Oskarżam ministra sprawiedliwości Zbigniewa Ziobro o to, że stworzył w demokratycznym państwie prawa hybrydę, w której prokurator znaczy więcej, niż sędzia. Oskarżam Zbigniewa Ziobro o to, że uczynił z części polskich sędziów marionetki, co narusza godność tego urzędu i podważa zaufanie obywatela do państwa, utrzymywanego z pracy rąk i podatków obywateli.
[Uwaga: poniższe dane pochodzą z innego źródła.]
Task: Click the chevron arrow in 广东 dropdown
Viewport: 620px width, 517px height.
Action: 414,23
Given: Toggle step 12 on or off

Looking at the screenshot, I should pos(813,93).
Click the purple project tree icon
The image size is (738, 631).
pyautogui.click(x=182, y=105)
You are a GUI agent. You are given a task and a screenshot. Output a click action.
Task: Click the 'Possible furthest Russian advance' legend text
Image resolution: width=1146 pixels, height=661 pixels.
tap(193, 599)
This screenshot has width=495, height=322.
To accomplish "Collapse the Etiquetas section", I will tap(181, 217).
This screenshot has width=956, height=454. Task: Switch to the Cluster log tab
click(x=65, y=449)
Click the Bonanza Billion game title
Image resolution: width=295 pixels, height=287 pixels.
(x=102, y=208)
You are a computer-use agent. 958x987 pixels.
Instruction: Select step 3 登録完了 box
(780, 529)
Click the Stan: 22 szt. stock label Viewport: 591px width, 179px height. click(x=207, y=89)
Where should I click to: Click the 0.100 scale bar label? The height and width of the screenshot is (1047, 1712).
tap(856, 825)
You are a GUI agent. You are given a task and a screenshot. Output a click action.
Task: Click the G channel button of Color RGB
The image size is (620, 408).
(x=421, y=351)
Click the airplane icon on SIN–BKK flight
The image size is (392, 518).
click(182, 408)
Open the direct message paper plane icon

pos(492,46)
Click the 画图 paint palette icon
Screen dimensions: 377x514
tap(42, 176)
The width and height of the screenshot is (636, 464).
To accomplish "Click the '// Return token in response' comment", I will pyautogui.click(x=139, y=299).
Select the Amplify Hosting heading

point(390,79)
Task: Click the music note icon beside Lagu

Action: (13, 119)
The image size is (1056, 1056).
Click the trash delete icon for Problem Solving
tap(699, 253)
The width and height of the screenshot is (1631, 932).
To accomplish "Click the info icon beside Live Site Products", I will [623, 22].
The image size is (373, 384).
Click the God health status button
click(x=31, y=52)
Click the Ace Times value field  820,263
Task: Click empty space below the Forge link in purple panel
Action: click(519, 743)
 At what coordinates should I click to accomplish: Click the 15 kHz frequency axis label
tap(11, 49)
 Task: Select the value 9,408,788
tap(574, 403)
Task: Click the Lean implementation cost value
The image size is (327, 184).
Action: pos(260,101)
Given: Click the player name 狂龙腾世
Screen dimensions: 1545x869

Oskarżam ministra sprawiedliwości o to, że czyniąc to w pełni świadomie doprowadził do tego, iż przestępcy, którym uda się zbiec za granicę są w zasadzie bezkarni, bo sądy europejskie i światowe mają poważne wątpliwości w kwestiach niezawisłości sądów polskich. Oskarżam wreszcie Zbigniewa Ziobro o to, że niezbędną skądinąd prawdziwą reformę wymiaru sprawiedliwości, sprowadził do politycznej czystki na zlecenie jednego człowieka.
I wreszcie na koniec oskarżam Jarosława Kaczyńskiego o to, że wszystko, co się stało w Polsce po roku 2015, stało się za jego wiedzą, zgodą i pod wpływem planu, wymyślonego w czeluściach jego umysłu, a historia oceni jego życie sama.
Ty zaś, wolny Obywatelu, sam sobie odpowiedz w jakim państwie chcesz żyć Ty i Twoje dzieci. A odpowiadać sobie zacznij już w tę niedzielę.